How the Engine Works
Kerf is a thin orchestration layer over the Claude CLI. It doesn't embed a model, manage API keys, or do anything clever with tokens. It wraps claude -p --output-format json in a structured pipeline and adds the scaffolding to make LLM calls reproducible, validatable, and replaceable.
Pipeline
Every workflow execution follows the same sequence:
input_data
|
v
[tool_chain: deterministic preprocessing]
|
v
[LLM call via Claude CLI (optional)]
|
v
[schema validation → fallback if needed]
|
v
result (LLM output or tool output)
|
v
[logged to logs/<uuid>.json]
- Load workflow config from
workflows/<name>.json - Set up the tool manager: register builtins, then load user tools from
tools/ - Run the deterministic tool chain on the input
- If
task_typeis set, construct a prompt and call the LLM via Claude CLI - If a
schema_pathis set, validate the LLM output. Check that all required keys are present - On validation failure, apply the fallback policy
- Log the full result to
logs/<uuid>.json
Components
GARInterface wraps the Claude CLI's headless mode (GAR = Generate, Analyze, Return). It checks that claude is on your PATH, calls claude -p <prompt> --output-format json, and parses the JSON response. Claude CLI handles its own authentication. Kerf doesn't manage credentials.

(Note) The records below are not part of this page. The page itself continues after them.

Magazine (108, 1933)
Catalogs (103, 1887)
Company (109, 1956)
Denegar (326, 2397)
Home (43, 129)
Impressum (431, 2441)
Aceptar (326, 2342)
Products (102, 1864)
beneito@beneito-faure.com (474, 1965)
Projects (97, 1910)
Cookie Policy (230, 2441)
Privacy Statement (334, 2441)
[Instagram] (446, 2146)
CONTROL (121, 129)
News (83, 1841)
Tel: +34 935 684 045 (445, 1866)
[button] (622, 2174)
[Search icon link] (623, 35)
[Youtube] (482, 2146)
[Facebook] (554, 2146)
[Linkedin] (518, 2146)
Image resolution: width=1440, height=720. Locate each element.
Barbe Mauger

LocalToolManager is a registry for deterministic tools and named conditions. Tools and conditions are registered by name (strings), not as lambdas. The workflow JSON references these names, and the manager resolves them at runtime. This is what keeps workflows fully serializable.

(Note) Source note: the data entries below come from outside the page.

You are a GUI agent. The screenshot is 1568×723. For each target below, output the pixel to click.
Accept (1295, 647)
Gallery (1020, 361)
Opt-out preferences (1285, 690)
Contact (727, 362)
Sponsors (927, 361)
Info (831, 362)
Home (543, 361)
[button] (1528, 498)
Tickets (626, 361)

Engine is the execute_workflow() function that ties it together. Both kerf run and POST /execute call the same function. There's no separate CLI vs server path.
Tool resolution order
- Built-in tools and conditions register first (
normalize_text,route_by_length,always_true) - User tools from
tools/register second - User tools can override builtins by registering the same name
Project detection
Kerf walks up from the current working directory looking for a .kerf marker file, the same way git looks for .git/. This means you can run kerf run from any subdirectory of your project.